The result is that American salaries for fully administrative positions are increasing.
According to data from ZipRecruiter, seen by the BBC, companies were offering an average of US$82,037 for fully in-person positions in March 2024, an increase of more than 33% compared to 2023 (US$59,085).
The trend is cross-sector: Compared to hybrid ($59,992) and fully remote ($75,327) roles, workers appear more likely to increase their salaries if they return to pre-pandemic office hours.
Part of this is making up for the loss of flexibility that workers have prioritized over the past few years: the greater the push to give up that autonomy, the more employers will have to offer to compensate.
ZipRecruiter data shows that workers who switched from fully remote to fully in-person environments in the US through 2023 received a 29.2% salary increasealmost double that of those who changed in the opposite direction.
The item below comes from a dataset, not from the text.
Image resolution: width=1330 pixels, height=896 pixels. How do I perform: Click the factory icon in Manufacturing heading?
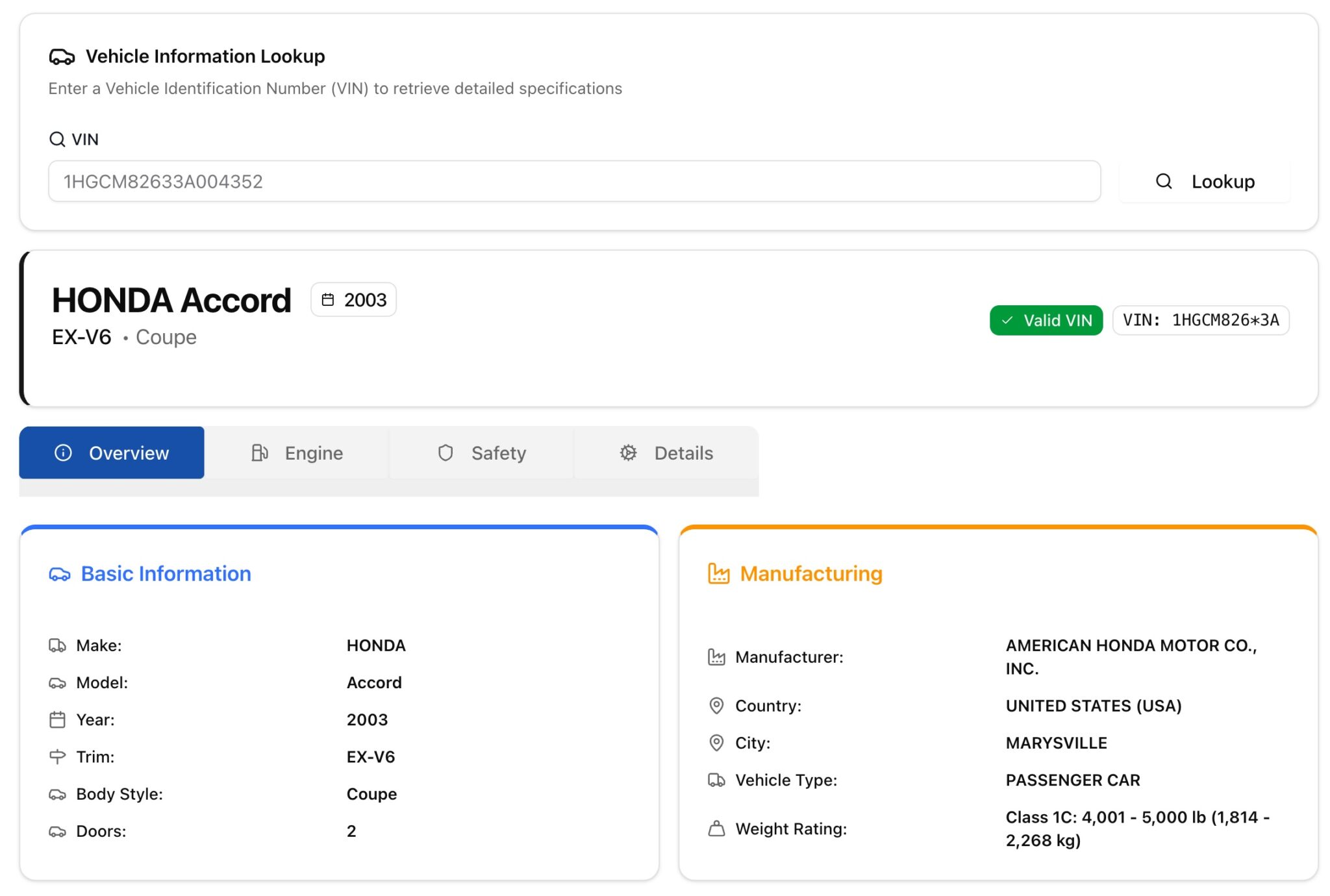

“The bottom line is that people are demanding higher pay increases for white-collar jobs,” Pollak says.
“An employer who offers flexibility can negotiate the overall compensation package with non-monetary incentives, while an employer who wants teams on site five days a week “It can only offer financial incentives: a dollar value is assigned to time spent in the office.”
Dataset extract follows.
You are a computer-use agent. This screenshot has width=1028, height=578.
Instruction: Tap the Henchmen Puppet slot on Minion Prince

In the UK and Europe, the availability of remote work has been scarcer; For example, a survey conducted in October 2023 among 15,000 employers and employees in the United Kingdom showed that 43% of workers had returned to fully in-person settings.
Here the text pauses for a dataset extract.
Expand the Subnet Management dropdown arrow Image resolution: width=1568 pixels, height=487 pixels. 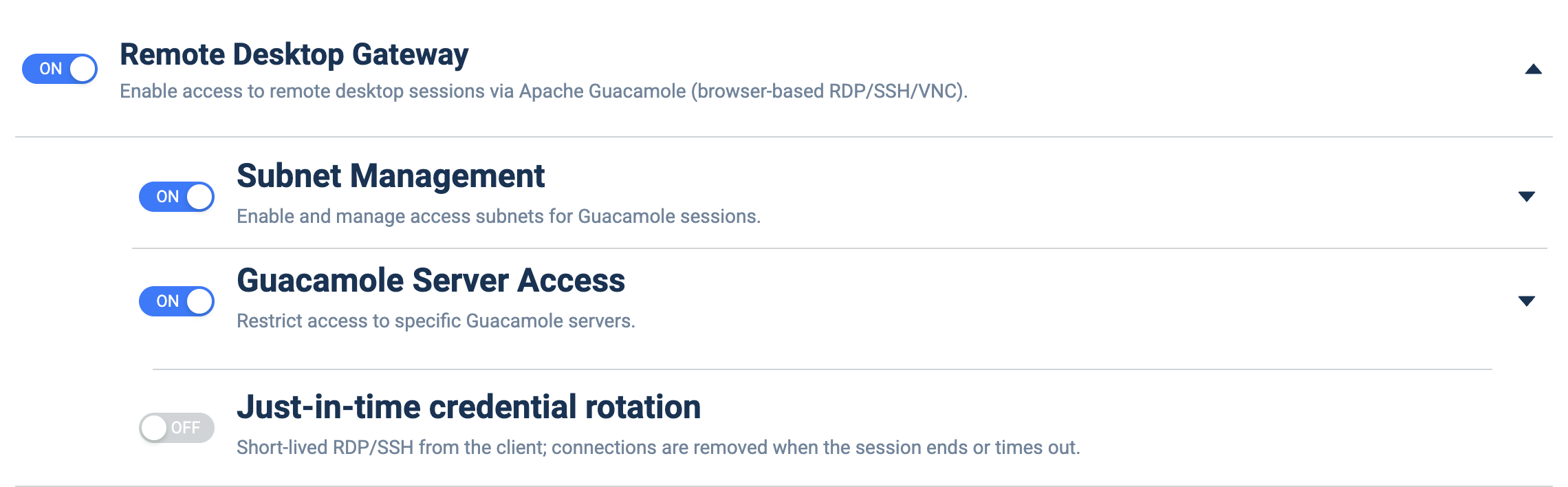(1526, 197)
This means that the trend of extra payment for in-person work is expected to be weaker than in the United States, says Pollak.
In the current cost-cutting climate, offering employees flexibility instead of a pay increase seems like a win for both sides.
However, despite this, some employers are willing to increase their salary expenses in exchange for full offices, because they believe the trade-off is worth it, Pollak says: the expense will lead to better business results.
“There may be a perception among some employers that remote workers are less productive,” he adds.
Many are also “psychologically and financially committed to their corporate real estate”: they want to fill their workplaces, at any cost.
This wage discrepancy has an unintended consequence, says Barbara Petrongolo, an economics professor at the University of Oxford: It might reinforce inequalities in the labor market.
“Those with caring responsibilities tend to prefer flexibility, and this disproportionately involves women. So if higher-paying jobs offer less flexibility, some sectors of the workforce are forced to give up higher-paying opportunities.”
If bosses really want their workers to work in offices, the extra pay offered for a fully in-person workweek is likely to stick around for a while, experts say; There are no signs that flexible working patterns are disappearing.
For example, ZipRecruiter data from March 2024 shows that regarding 33% of professional and business services positions in the US are advertised with hybrid or remote work.
“Workers still want flexibility and there are many jobs that advertise the possibility of working from home at least two days a week,” says Petrongolo.
“Therefore, if inflexible and unfavorable working conditions for the employee are imposed, employers will have to continue paying more.”
This article appeared on BBC Worklife. You can read the original version in English here.